(Pixel coordinate grounding data)
########
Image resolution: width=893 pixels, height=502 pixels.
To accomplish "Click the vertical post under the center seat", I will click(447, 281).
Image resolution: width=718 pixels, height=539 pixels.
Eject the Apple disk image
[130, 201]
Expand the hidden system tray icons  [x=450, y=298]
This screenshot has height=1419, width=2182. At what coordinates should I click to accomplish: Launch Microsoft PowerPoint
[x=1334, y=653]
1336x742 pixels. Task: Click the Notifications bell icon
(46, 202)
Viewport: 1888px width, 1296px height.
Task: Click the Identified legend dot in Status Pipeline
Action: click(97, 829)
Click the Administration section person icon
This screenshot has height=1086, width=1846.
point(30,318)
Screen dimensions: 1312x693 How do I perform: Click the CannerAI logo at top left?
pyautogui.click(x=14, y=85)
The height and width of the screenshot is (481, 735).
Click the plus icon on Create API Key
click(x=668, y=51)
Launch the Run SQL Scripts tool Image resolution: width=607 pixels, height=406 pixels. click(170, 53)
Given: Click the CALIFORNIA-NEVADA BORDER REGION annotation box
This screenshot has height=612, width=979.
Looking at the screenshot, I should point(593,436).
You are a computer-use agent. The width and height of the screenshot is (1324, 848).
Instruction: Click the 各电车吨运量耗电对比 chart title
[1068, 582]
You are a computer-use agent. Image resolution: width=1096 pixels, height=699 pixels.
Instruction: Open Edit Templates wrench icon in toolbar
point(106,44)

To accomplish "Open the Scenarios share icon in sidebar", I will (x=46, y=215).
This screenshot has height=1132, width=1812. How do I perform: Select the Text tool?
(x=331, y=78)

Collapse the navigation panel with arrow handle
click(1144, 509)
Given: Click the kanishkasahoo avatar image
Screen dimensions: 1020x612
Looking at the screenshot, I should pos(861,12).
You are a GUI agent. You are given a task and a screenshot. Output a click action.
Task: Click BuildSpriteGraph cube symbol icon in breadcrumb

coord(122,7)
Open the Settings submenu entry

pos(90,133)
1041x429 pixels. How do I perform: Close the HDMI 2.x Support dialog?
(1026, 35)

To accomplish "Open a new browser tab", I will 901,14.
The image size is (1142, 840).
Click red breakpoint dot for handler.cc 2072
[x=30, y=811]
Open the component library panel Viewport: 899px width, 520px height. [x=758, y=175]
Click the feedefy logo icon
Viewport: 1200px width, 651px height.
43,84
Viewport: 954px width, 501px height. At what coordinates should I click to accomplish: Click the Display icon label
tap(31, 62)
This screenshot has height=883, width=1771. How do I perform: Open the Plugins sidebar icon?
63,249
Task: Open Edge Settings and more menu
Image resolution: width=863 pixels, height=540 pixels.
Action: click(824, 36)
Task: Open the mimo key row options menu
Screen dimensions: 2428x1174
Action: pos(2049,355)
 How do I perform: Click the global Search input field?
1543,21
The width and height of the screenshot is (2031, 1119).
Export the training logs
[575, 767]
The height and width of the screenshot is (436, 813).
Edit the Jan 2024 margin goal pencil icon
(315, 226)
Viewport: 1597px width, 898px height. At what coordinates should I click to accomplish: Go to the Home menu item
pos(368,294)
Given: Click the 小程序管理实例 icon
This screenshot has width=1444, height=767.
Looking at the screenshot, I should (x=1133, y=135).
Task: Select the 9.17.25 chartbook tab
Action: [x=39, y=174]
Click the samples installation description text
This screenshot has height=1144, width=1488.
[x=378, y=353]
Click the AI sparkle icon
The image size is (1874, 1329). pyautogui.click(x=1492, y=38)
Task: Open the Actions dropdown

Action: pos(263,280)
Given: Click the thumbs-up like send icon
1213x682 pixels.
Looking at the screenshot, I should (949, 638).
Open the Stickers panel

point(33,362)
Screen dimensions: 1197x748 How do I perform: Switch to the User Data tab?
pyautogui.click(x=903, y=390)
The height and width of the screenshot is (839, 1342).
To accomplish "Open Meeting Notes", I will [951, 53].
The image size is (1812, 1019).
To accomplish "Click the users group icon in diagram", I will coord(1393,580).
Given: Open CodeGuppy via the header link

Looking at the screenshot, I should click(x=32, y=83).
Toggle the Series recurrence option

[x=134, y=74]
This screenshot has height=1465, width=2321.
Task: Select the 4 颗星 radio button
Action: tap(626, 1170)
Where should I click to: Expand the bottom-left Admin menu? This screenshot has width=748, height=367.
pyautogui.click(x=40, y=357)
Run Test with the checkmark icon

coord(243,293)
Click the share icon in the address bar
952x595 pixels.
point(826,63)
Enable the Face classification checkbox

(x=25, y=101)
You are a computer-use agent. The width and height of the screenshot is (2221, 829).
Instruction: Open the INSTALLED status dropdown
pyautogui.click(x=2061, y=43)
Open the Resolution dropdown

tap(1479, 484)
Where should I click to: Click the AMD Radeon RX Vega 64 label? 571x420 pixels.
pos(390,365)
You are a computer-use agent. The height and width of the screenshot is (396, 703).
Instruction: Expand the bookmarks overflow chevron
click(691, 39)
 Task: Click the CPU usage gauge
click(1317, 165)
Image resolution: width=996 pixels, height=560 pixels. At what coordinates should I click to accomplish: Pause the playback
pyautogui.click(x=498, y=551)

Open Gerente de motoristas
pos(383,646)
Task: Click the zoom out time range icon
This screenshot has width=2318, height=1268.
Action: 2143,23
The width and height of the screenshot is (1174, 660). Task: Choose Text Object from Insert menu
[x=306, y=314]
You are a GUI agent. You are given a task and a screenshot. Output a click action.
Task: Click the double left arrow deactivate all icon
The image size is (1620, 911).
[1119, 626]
########
:: EXERCISE INSTRUCTIONS ::
All of the data above should be set down again exactly.

:: SOLUTION TO THE PROBLEM ::
Image resolution: width=893 pixels, height=502 pixels.
To accomplish "Click the vertical post under the center seat", I will click(447, 281).
Image resolution: width=718 pixels, height=539 pixels.
Eject the Apple disk image
[130, 201]
Expand the hidden system tray icons  [x=450, y=298]
This screenshot has height=1419, width=2182. At what coordinates should I click to accomplish: Launch Microsoft PowerPoint
[x=1334, y=653]
1336x742 pixels. Task: Click the Notifications bell icon
(46, 202)
Viewport: 1888px width, 1296px height.
Task: Click the Identified legend dot in Status Pipeline
Action: click(97, 829)
Click the Administration section person icon
This screenshot has height=1086, width=1846.
point(30,318)
Screen dimensions: 1312x693 How do I perform: Click the CannerAI logo at top left?
pyautogui.click(x=14, y=85)
The height and width of the screenshot is (481, 735).
Click the plus icon on Create API Key
click(x=668, y=51)
Launch the Run SQL Scripts tool Image resolution: width=607 pixels, height=406 pixels. click(170, 53)
Given: Click the CALIFORNIA-NEVADA BORDER REGION annotation box
This screenshot has height=612, width=979.
Looking at the screenshot, I should point(593,436).
You are a computer-use agent. The width and height of the screenshot is (1324, 848).
Instruction: Click the 各电车吨运量耗电对比 chart title
[1068, 582]
You are a computer-use agent. Image resolution: width=1096 pixels, height=699 pixels.
Instruction: Open Edit Templates wrench icon in toolbar
point(106,44)

To accomplish "Open the Scenarios share icon in sidebar", I will (x=46, y=215).
This screenshot has height=1132, width=1812. How do I perform: Select the Text tool?
(x=331, y=78)

Collapse the navigation panel with arrow handle
click(1144, 509)
Given: Click the kanishkasahoo avatar image
Screen dimensions: 1020x612
Looking at the screenshot, I should pos(861,12).
You are a GUI agent. You are given a task and a screenshot. Output a click action.
Task: Click BuildSpriteGraph cube symbol icon in breadcrumb

coord(122,7)
Open the Settings submenu entry

pos(90,133)
1041x429 pixels. How do I perform: Close the HDMI 2.x Support dialog?
(1026, 35)

To accomplish "Open a new browser tab", I will 901,14.
The image size is (1142, 840).
Click red breakpoint dot for handler.cc 2072
[x=30, y=811]
Open the component library panel Viewport: 899px width, 520px height. [x=758, y=175]
Click the feedefy logo icon
Viewport: 1200px width, 651px height.
43,84
Viewport: 954px width, 501px height. At what coordinates should I click to accomplish: Click the Display icon label
tap(31, 62)
This screenshot has height=883, width=1771. How do I perform: Open the Plugins sidebar icon?
63,249
Task: Open Edge Settings and more menu
Image resolution: width=863 pixels, height=540 pixels.
Action: click(824, 36)
Task: Open the mimo key row options menu
Screen dimensions: 2428x1174
Action: pos(2049,355)
 How do I perform: Click the global Search input field?
1543,21
The width and height of the screenshot is (2031, 1119).
Export the training logs
[575, 767]
The height and width of the screenshot is (436, 813).
Edit the Jan 2024 margin goal pencil icon
(315, 226)
Viewport: 1597px width, 898px height. At what coordinates should I click to accomplish: Go to the Home menu item
pos(368,294)
Given: Click the 小程序管理实例 icon
This screenshot has width=1444, height=767.
Looking at the screenshot, I should (x=1133, y=135).
Task: Select the 9.17.25 chartbook tab
Action: [x=39, y=174]
Click the samples installation description text
This screenshot has height=1144, width=1488.
[x=378, y=353]
Click the AI sparkle icon
The image size is (1874, 1329). pyautogui.click(x=1492, y=38)
Task: Open the Actions dropdown

Action: pos(263,280)
Given: Click the thumbs-up like send icon
1213x682 pixels.
Looking at the screenshot, I should (949, 638).
Open the Stickers panel

point(33,362)
Screen dimensions: 1197x748 How do I perform: Switch to the User Data tab?
pyautogui.click(x=903, y=390)
The height and width of the screenshot is (839, 1342).
To accomplish "Open Meeting Notes", I will [951, 53].
The image size is (1812, 1019).
To accomplish "Click the users group icon in diagram", I will coord(1393,580).
Given: Open CodeGuppy via the header link

Looking at the screenshot, I should click(x=32, y=83).
Toggle the Series recurrence option

[x=134, y=74]
This screenshot has height=1465, width=2321.
Task: Select the 4 颗星 radio button
Action: tap(626, 1170)
Where should I click to: Expand the bottom-left Admin menu? This screenshot has width=748, height=367.
pyautogui.click(x=40, y=357)
Run Test with the checkmark icon

coord(243,293)
Click the share icon in the address bar
952x595 pixels.
point(826,63)
Enable the Face classification checkbox

(x=25, y=101)
You are a computer-use agent. The width and height of the screenshot is (2221, 829).
Instruction: Open the INSTALLED status dropdown
pyautogui.click(x=2061, y=43)
Open the Resolution dropdown

tap(1479, 484)
Where should I click to: Click the AMD Radeon RX Vega 64 label? 571x420 pixels.
pos(390,365)
You are a computer-use agent. The height and width of the screenshot is (396, 703).
Instruction: Expand the bookmarks overflow chevron
click(691, 39)
 Task: Click the CPU usage gauge
click(1317, 165)
Image resolution: width=996 pixels, height=560 pixels. At what coordinates should I click to accomplish: Pause the playback
pyautogui.click(x=498, y=551)

Open Gerente de motoristas
pos(383,646)
Task: Click the zoom out time range icon
This screenshot has width=2318, height=1268.
Action: 2143,23
The width and height of the screenshot is (1174, 660). Task: Choose Text Object from Insert menu
[x=306, y=314]
You are a GUI agent. You are given a task and a screenshot. Output a click action.
Task: Click the double left arrow deactivate all icon
The image size is (1620, 911).
[1119, 626]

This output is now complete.